Ampere Arm Max M128-30 -- Setting up Windows 11 for ARM VMs

Background

This is the system76 Thelio Astra – configured with 2tb of local storage and 512gb ram. It is a beast – easily the fastest Arm desktop you can get in 2025, and a much better Arm developer experience than other arm-based solutions I’ve tried, including the Qualcomm Arm dev kit that was eventually cancelled/refunded/recalled.

It ships with Ubuntu 24.04 LTS, which is where a lot of the testing and development Ampere is doing is first tested.

The arm cores are Neoverse N1, and there are 128 of them at 3.0ghz. As this CPU is designed for server workloads, these CPUs are 3ghz all the time, even when fully loaded.

pre-setup

Apt install all the deps

Windows 11 for Arm

https://www.microsoft.com/en-us/software-download/windows11arm64

VirtIo ISO for drivers (important!!)

https://fedorapeople.org/groups/virt/virtio-win/direct-downloads/archive-virtio/
I used Index of /groups/virt/virtio-win/direct-downloads/archive-virtio/virtio-win-0.1.271-1 for the video.

Virt Manager

Before one does anything, one must enable xml editing. This is because the gui has bugs and wrong assumptions that are worse on the arm platform. We need to edit the xml to solve those issues. Do this first!

image

Virt manager’s gui has a lot of quirks that have persisted for years. These are worse on the arm platform.

Next, we’ll setup the OS from the iso.

new VM

Idiocy Alert #1

This is a bug I reported years ago, but the ticket was closed. When you pick more cpus here it makes more cpu sockets, not cores. like as if you have a 16 socket system. which is a terrible idea for most modern OSes.

for now leave one cpu but we’ll fix it in another gui later. Please also select a reasonable amount of ram such as 16384 or 32768.

be sure to check customize before install, or it’ll fail anyway with

image

…turns out hyper-v fixups are not on the arm platform. Seems obvious when one says it out loud…

Idiocy Alert 2

hit the xml tab and delete the section entirely.

This is the cpu configuration I went with:

Additional Setup

For whatever reason it was also necessary to add more console hardware. Spice channel, display spice, and video ramfb.

I had some trouble with keyboard/mouse on the console after that, so I just passed through another different usb mouse and keyboard to the vm.

(Records from a data collection)
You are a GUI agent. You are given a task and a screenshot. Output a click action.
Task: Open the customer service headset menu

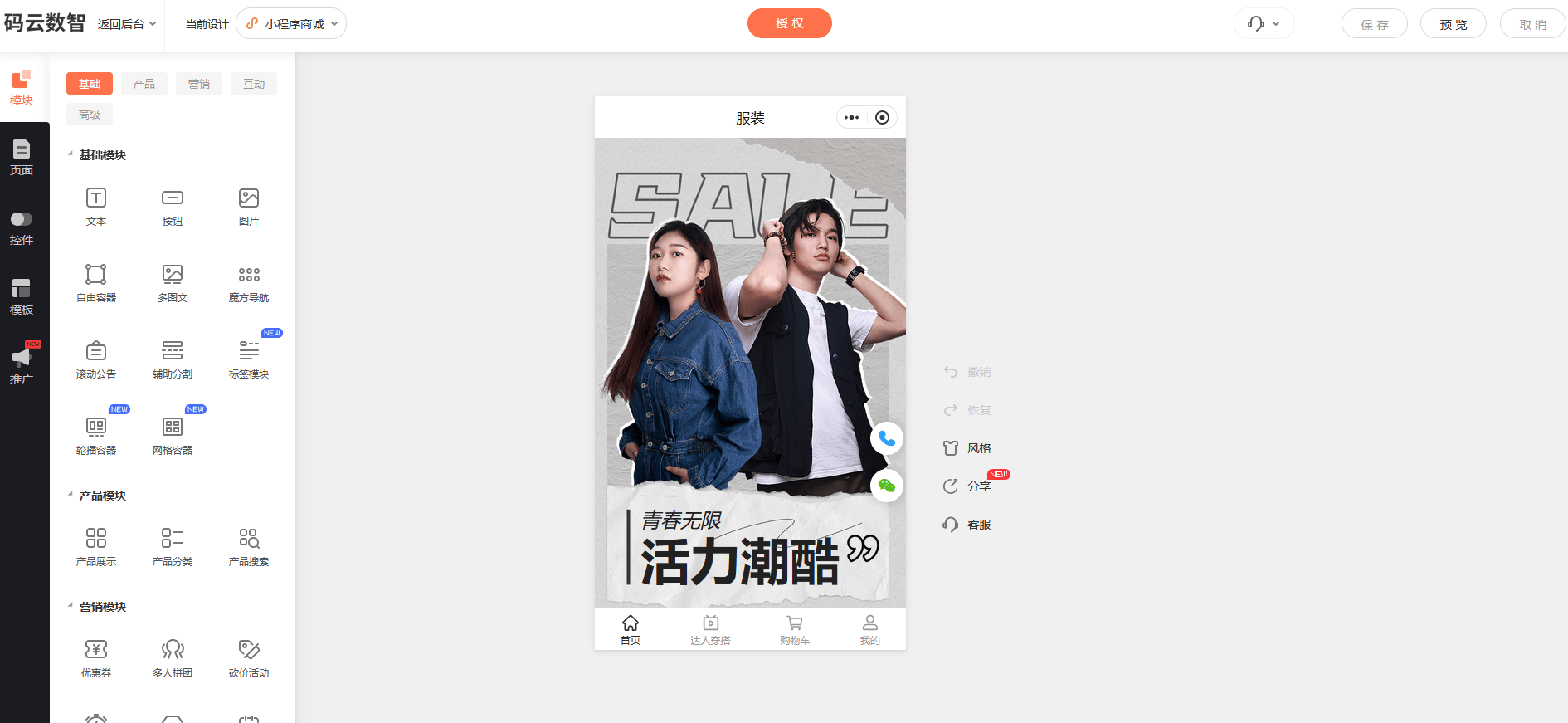[1264, 24]
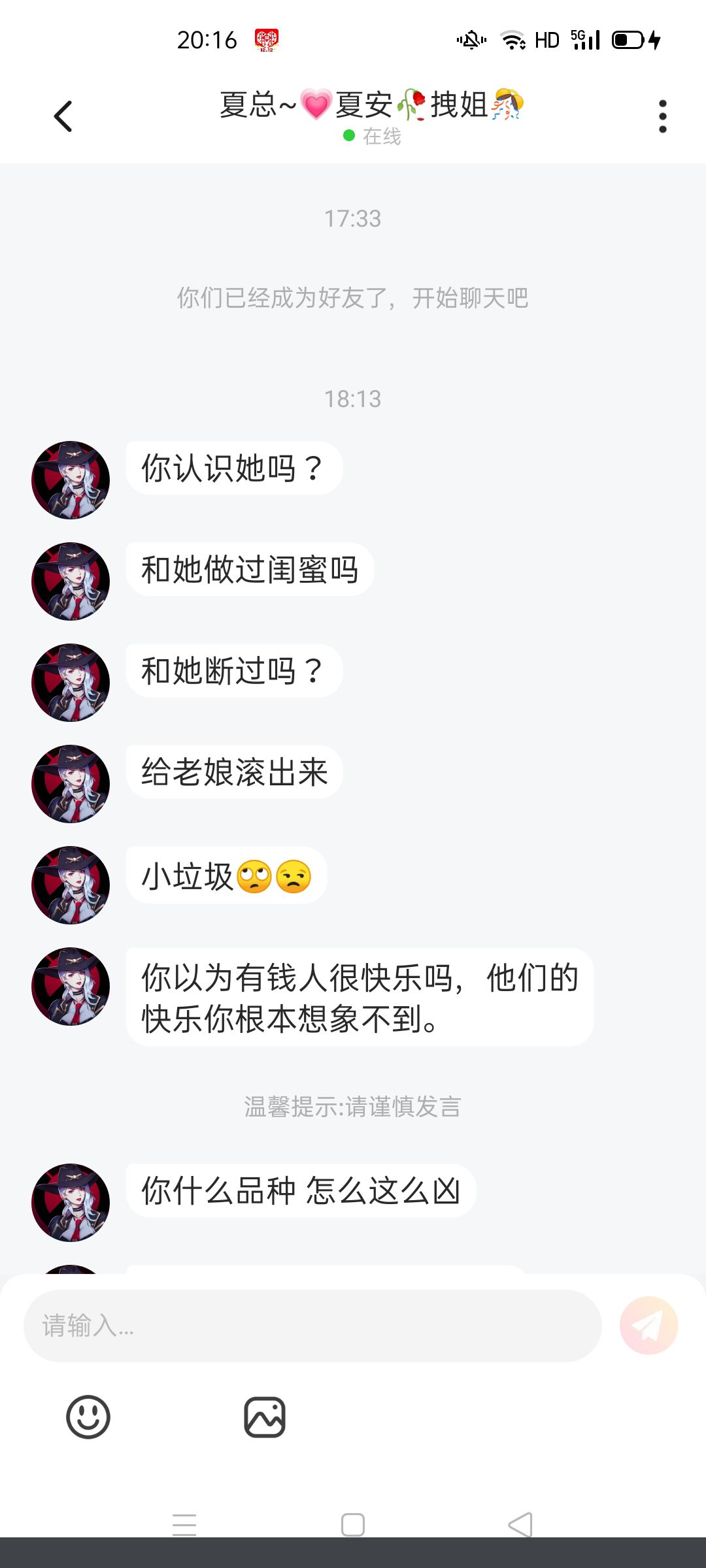Viewport: 706px width, 1568px height.
Task: Tap the paper-plane send button
Action: pos(648,1326)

#### [WHAT YOU WILL DO]
According to the Windows 11 ARM VM setup guide, why should XML editing be enabled in Virt Manager before doing anything else? Answer in one to three sentences.

#### [SOLUTION]
The Virt Manager GUI has bugs and wrong assumptions that are worse on the Arm platform. Editing the XML is the way to solve those issues.